St Ignatius of Loyola (Spanish: Ignacio de Loyola) was born in 1491, one of 13 children of a family of minor nobility in northern Spain. As a young man Ignatius was preoccupied by notions of courtly life and knighthood and dreamed of doing great deeds. In 1521 after being gravely wounded in the Battle of Pamplona against the French, Ignatius underwent a spiritual conversion while in recovery. Reading the life of Jesus and the Saints inspired Loyola to abandon his previous military life and devote himself to labour for God, following the example of spiritual leaders such as Francis of Assisi.

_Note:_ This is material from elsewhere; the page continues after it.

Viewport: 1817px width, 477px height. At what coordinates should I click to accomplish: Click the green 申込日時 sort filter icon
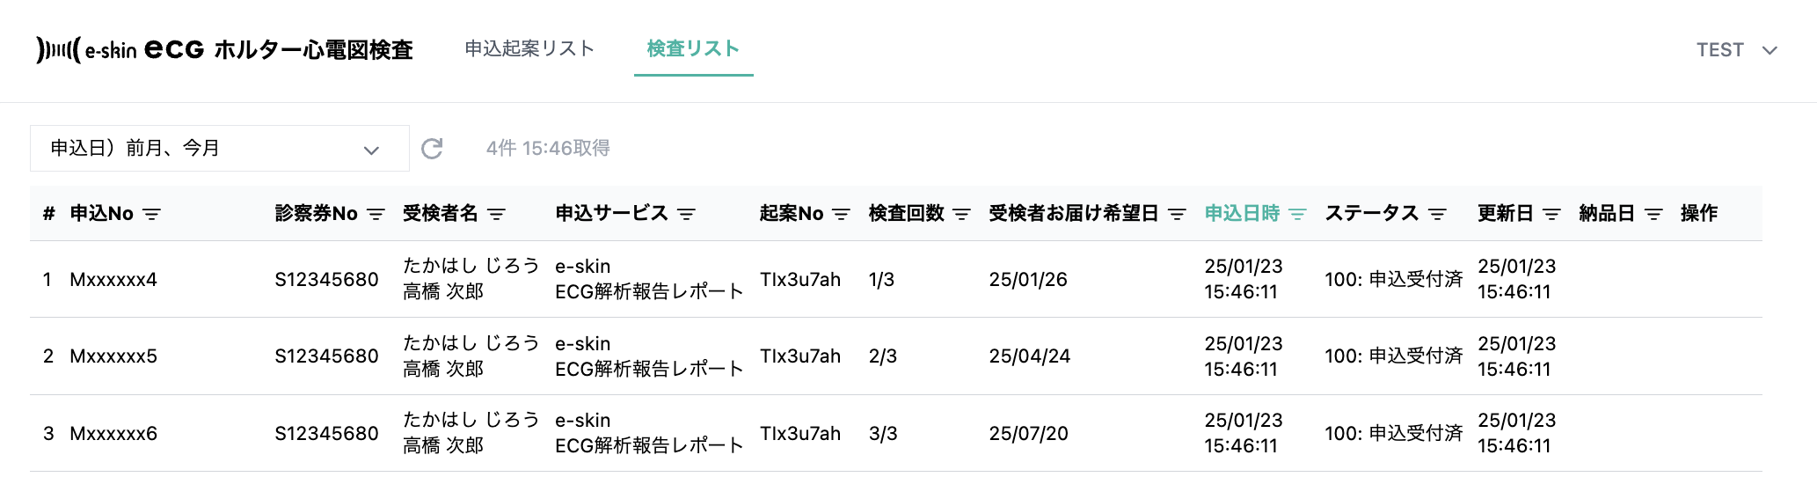pos(1297,214)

Not long after, Ignatius experienced a vision of the Virgin Mary and the Infant Jesus while at the Shrine of Our Lady of Montserrat in March 1522. From there he journeyed to Manresa, where he began praying seven hours a day. In 1523, Ignatius travelled to the Holy Land intending to settle there, but he was sent back to Europe by the Franciscans. Between 1524 and 1537, Ignatius studied theology and Latin in Spain and then in Paris, arriving in Paris during a period of anti-Protestant turmoil. Over the years, St Ignatius became expert in spiritual direction. He collected his insights, prayers, and suggestions in his book “The Spiritual Exercises”, one of the most influential books on the spiritual life ever written.
In 1539, with a small group of friends, St Ignatius founded the Society of Jesus, or the Jesuits, conceived as contemplatives in action. St Ignatius was chosen as the first Superior General of his religious order, invested with the title of Father General by the Jesuits. He sent his companions as missionaries around Europe to create schools, colleges, and seminaries. A Jesuit college was opened at Messina; success was marked, and its rules and methods were afterwards copied in other colleges. St Ignatius wrote the Jesuit Constitutions, adopted in 1540, which stressed absolute self-abnegation and obedience to Pope and superiors. His main principle became the Jesuit motto: Ad majorem Dei gloriam (“For the greater glory of God”).
In 1548 “The Spiritual Exercises” was finally printed, and St Ignatius was briefly brought before the Roman Inquisition, but was released. St Ignatius died in Rome on 31st July 1556. He was beatified by Pope Paul V in 1609, canonised by Pope Gregory XV in 1622, and declared patron of all spiritual retreats by Pope Pius XI in 1922.